Linux-man Archive on
 help / color / Atom feed
From: "Alejandro Colomar (mailing lists; readonly)"  <>
To: Jarkko Sakkinen <>,
Subject: Re: [PATCH] sgx.7: New page with overview of Software Guard eXtensions (SGX)
Date: Wed, 2 Dec 2020 12:50:20 +0100
Message-ID: <> (raw)
In-Reply-To: <>

Hi Jarkko,

Thanks for the page.

Adding to Michael's comment,
here are a few things to fix (see below).

Michael, there's also a question for you (grep mtk).

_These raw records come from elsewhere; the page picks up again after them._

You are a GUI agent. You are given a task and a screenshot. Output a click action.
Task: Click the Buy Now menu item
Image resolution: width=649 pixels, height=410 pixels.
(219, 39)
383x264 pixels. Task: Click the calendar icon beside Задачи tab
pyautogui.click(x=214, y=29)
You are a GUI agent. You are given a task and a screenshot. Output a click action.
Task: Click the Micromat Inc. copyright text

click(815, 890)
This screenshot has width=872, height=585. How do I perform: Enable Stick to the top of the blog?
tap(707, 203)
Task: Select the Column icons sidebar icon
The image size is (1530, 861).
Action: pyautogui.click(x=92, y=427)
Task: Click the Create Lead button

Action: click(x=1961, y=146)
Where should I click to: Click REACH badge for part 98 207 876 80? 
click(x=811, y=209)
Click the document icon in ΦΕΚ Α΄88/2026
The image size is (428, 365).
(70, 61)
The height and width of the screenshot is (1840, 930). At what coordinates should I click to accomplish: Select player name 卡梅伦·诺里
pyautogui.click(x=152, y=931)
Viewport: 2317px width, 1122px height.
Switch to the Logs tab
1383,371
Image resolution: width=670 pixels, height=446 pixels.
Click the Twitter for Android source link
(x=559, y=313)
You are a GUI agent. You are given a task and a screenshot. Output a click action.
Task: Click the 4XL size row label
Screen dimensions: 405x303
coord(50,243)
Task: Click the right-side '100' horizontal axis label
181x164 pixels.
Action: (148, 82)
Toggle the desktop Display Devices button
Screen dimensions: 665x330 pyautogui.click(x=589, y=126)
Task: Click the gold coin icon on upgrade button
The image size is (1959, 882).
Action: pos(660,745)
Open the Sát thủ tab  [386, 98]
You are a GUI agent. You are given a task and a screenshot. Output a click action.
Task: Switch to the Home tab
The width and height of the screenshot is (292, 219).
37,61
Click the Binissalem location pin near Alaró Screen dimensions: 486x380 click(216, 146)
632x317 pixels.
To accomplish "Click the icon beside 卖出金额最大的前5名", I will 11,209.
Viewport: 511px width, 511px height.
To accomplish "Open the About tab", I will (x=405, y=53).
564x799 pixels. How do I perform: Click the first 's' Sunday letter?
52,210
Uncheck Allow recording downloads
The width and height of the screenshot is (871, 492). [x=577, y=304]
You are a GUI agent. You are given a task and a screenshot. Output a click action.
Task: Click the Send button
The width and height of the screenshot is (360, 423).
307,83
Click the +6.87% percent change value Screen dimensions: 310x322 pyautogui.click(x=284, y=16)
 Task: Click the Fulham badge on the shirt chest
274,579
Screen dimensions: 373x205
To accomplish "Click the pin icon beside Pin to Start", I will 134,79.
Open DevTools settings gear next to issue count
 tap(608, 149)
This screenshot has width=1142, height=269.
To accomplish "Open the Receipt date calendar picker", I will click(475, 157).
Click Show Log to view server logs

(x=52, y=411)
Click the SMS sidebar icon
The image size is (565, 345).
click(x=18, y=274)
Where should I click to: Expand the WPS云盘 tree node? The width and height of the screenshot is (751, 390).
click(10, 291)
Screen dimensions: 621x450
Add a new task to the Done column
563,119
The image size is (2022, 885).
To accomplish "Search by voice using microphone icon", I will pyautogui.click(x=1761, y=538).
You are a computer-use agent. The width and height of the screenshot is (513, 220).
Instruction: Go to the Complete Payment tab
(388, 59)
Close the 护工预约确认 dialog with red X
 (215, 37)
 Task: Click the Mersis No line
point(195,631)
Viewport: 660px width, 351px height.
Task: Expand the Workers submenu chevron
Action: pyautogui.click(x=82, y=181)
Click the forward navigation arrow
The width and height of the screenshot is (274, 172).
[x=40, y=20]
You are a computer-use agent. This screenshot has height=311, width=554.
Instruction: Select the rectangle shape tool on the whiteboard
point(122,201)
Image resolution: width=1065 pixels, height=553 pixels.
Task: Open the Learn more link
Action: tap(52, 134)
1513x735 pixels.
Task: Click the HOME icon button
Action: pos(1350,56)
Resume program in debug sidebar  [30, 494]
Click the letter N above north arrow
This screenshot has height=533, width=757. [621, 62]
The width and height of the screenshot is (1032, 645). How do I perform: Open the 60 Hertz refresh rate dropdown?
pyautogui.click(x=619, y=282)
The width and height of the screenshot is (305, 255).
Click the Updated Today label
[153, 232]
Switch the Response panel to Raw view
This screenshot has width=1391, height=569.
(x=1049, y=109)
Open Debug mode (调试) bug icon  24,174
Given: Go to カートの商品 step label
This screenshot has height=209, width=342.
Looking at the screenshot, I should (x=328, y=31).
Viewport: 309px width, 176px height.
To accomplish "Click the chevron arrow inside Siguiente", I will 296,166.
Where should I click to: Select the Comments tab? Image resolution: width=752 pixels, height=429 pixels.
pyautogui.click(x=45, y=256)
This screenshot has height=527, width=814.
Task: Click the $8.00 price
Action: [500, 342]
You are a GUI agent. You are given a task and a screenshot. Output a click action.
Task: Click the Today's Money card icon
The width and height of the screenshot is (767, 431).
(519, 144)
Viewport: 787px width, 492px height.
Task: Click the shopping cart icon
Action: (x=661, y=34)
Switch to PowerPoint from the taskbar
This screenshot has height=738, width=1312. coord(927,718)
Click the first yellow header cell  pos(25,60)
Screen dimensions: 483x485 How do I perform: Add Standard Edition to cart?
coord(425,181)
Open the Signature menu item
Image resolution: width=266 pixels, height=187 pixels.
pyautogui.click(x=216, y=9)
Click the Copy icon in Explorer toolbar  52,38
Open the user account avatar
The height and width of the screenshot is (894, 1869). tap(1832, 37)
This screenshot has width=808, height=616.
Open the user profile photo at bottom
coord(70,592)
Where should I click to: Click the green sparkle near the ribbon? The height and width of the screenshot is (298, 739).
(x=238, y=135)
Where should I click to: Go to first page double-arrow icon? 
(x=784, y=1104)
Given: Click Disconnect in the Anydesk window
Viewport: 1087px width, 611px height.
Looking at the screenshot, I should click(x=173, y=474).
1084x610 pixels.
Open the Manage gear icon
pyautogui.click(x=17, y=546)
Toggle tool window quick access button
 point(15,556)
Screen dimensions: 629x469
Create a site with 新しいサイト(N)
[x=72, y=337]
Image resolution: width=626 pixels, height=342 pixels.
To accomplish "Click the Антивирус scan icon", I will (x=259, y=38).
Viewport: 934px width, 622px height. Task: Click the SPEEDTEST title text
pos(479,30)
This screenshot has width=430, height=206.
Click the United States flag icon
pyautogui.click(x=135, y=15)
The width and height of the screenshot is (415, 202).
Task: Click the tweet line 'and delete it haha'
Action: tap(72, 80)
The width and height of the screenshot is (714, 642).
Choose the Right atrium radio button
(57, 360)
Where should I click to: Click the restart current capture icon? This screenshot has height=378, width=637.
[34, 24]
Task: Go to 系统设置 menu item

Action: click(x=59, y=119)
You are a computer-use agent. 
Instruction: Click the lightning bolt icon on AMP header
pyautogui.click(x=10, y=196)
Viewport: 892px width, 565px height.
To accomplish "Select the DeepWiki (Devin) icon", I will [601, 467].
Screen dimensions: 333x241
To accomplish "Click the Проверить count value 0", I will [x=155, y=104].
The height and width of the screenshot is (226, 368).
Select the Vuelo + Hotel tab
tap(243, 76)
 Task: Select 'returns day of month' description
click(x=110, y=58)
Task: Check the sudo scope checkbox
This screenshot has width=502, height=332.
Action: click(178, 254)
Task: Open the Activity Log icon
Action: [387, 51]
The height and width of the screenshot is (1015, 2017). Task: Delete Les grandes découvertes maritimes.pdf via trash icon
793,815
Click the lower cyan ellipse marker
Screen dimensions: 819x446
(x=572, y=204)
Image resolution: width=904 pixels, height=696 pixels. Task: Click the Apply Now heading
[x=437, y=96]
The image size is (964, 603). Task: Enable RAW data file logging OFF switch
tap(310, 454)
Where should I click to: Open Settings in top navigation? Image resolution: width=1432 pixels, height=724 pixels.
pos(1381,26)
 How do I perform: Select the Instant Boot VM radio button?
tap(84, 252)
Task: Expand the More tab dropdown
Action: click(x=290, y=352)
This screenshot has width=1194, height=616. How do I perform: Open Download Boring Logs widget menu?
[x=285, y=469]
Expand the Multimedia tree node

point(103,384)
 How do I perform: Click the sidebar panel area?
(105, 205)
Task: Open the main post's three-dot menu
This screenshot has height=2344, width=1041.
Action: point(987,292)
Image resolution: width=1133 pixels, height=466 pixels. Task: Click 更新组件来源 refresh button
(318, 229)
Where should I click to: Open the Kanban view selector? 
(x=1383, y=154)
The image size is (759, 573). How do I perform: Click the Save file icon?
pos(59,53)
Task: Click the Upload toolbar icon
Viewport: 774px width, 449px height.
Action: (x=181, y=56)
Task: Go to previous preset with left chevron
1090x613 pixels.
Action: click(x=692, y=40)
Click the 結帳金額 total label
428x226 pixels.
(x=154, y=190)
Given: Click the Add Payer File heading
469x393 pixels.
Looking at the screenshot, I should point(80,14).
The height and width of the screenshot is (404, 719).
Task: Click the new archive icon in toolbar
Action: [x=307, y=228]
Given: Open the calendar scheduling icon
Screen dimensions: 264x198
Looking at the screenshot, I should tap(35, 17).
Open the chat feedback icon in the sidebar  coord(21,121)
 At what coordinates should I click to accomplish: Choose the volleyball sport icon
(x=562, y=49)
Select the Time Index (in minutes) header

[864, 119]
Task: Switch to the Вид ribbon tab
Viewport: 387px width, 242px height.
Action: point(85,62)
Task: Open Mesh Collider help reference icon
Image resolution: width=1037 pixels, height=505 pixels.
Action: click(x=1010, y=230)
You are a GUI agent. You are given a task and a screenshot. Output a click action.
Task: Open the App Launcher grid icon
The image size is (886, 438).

On 12/2/20 8:15 AM, Jarkko Sakkinen wrote:
> Signed-off-by: Jarkko Sakkinen <>
> ---
>  man7/sgx.7 | 198 +++++++++++++++++++++++++++++++++++++++++++++++++++++
>  1 file changed, 198 insertions(+)
>  create mode 100644 man7/sgx.7
> diff --git a/man7/sgx.7 b/man7/sgx.7
> new file mode 100644
> index 000000000..429c9b64d
> --- /dev/null
> +++ b/man7/sgx.7
> @@ -0,0 +1,198 @@
> +.\" Copyright (C) 2020 Intel Corporation
> +.\"
> +.\" Permission is granted to make and distribute verbatim copies of this
> +.\" manual provided the copyright notice and this permission notice are
> +.\" preserved on all copies.
> +.\"
> +.\" Permission is granted to copy and distribute modified versions of this
> +.\" manual under the conditions for verbatim copying, provided that the
> +.\" entire resulting derived work is distributed under the terms of a
> +.\" permission notice identical to this one.
> +.\"
> +.\" Since the Linux kernel and libraries are constantly changing, this
> +.\" manual page may be incorrect or out-of-date.  The author(s) assume no
> +.\" responsibility for errors or omissions, or for damages resulting from
> +.\" the use of the information contained herein.  The author(s) may not
> +.\" have taken the same level of care in the production of this manual,
> +.\" which is licensed free of charge, as they might when working
> +.\" professionally.
> +.\"
> +.\" Formatted or processed versions of this manual, if unaccompanied by
> +.\" the source, must acknowledge the copyright and authors of this work.
> +.\" %%%LICENSE_END
> +.\"
> +.TH SGX 7 2020-12-02 "Linux" "Linux Programmer's Manual"
> +.PP
> +sgx - overview of Software Guard eXtensions
> +.PP
> +Intel Software Guard eXtensions (SGX) allow user space applications to
> +set aside private memory regions of code and data.
> +These memory regions are called as enclaves.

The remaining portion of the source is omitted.